As respostas cujo financiamento terminava entre junho e dezembro de 2026 já têm verbas asseguradas até ao final do ano. Estão em causa 80 respostas, distribuídas entre 2026 e 2027.
“As que terminam em 2027, à medida que terminarem, transitam para o Orçamento do Estado”, adiantou a governante.
O valor anteriormente suportado pelos fundos europeus ascendia a 8,487 milhões de euros. O montante previsto para o Orçamento do Estado será, contudo, superior, atingindo cerca de 11,9 milhões.
“Se nós considerássemos apenas aquilo que era financiado pelos fundos europeus, nós estaríamos a falar de 8.487.000 euros, mas nós quisemos, além de garantir essa base de financiamento, fazer incrementos salariais e o pagamento do subsídio de turno, para garantir que os profissionais que trabalham nestas respostas têm melhores condições”, explicou.
Estruturas terão montantes atualizados
De acordo com Margarida Balseiro Lopes, a mudança permitirá assegurar “maior estabilidade, previsibilidade e sustentabilidade às respostas existentes”, além de criar condições para valorizar o trabalho das equipas que acompanham as vítimas.
O novo modelo incluirá também uma atualização dos montantes atribuídos às estruturas, ao contrário do que acontecia com o financiamento europeu.
“Além disso, e contrariamente ao que sucedia com os fundos europeus, este novo modelo de financiamento vai ser acompanhado por uma atualização dos montantes atribuídos às estruturas, reforçando assim a capacidade de resposta destas entidades”, afirmou.

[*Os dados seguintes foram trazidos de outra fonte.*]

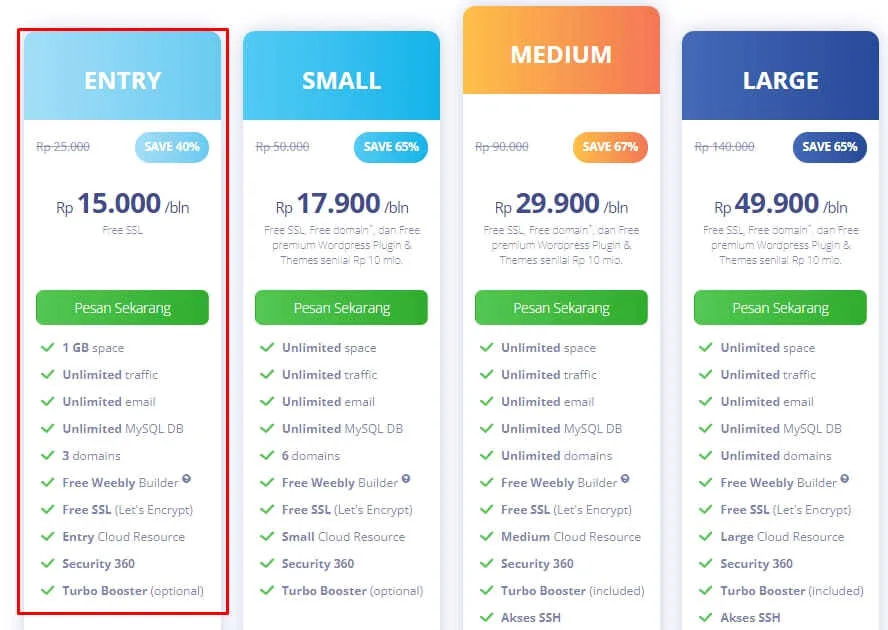Select the LARGE plan header
888x630 pixels.
(780, 76)
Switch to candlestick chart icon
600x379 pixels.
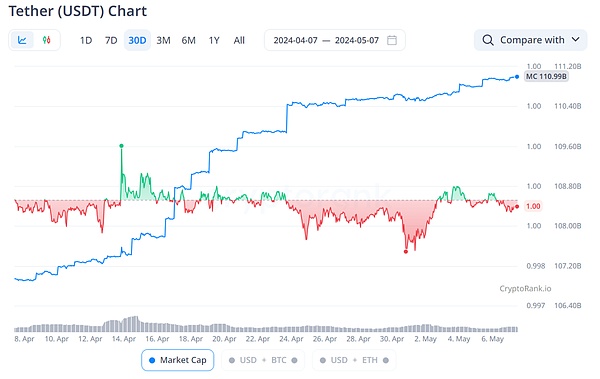47,40
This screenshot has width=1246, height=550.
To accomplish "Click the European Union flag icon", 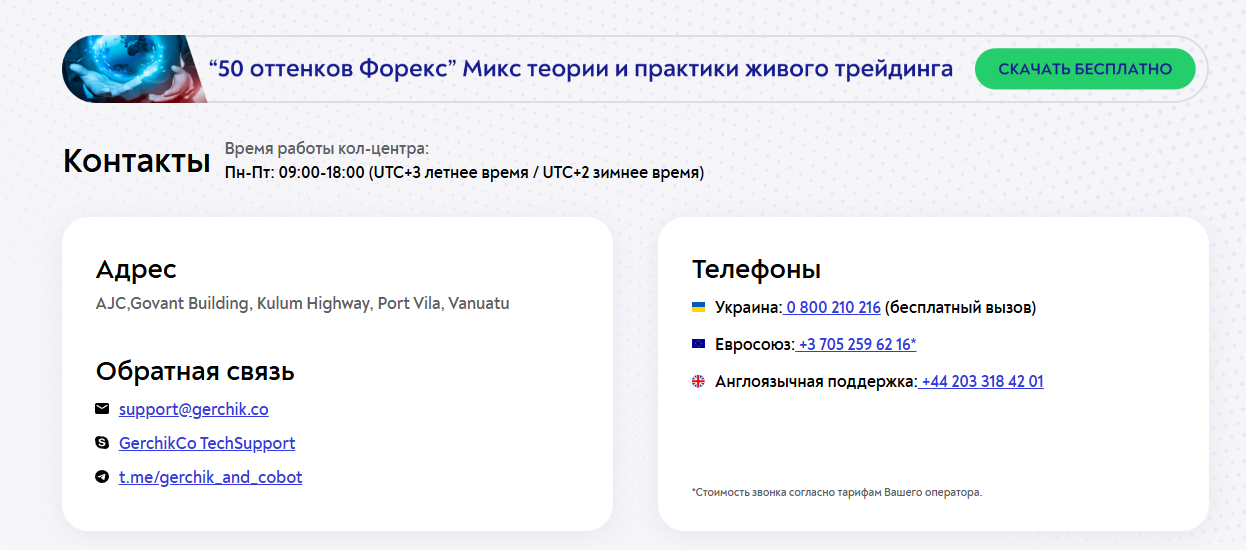I will pos(698,344).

A ministra anunciou ainda que deverão ser abertas, até ao final de 2026, várias linhas de financiamento para a criação de novas respostas multidisciplinares nas áreas da violência doméstica e da violência sexual.
Ficha de risco será avaliada um ano depois
Na audição parlamentar, Margarida Balseiro Lopes revelou também ter solicitado ao Centro de Planeamento e de Avaliação de Políticas Públicas a primeira avaliação da nova Ficha de Avaliação de Risco.
O processo ocorrerá um ano após a entrada em vigor do instrumento e procurará identificar oportunidades de melhoria, garantindo que a ficha continua a responder às necessidades das entidades responsáveis pela sua aplicação.
No domínio do tráfico de seres humanos, a ministra destacou como um dos principais desenvolvimentos dos últimos dois meses a criação de um grupo de trabalho destinado a elaborar um regime jurídico integrado para esta área.
A 30 de julho, Dia Mundial contra o Tráfico de Pessoas, entrará também em funcionamento uma nova linha de apoio técnico e financeiro, no valor de 100 mil euros.
A verba destina-se a apoiar iniciativas dirigidas ao reforço da prevenção, à capacitação dos profissionais e à proteção das vítimas de tráfico de seres humanos.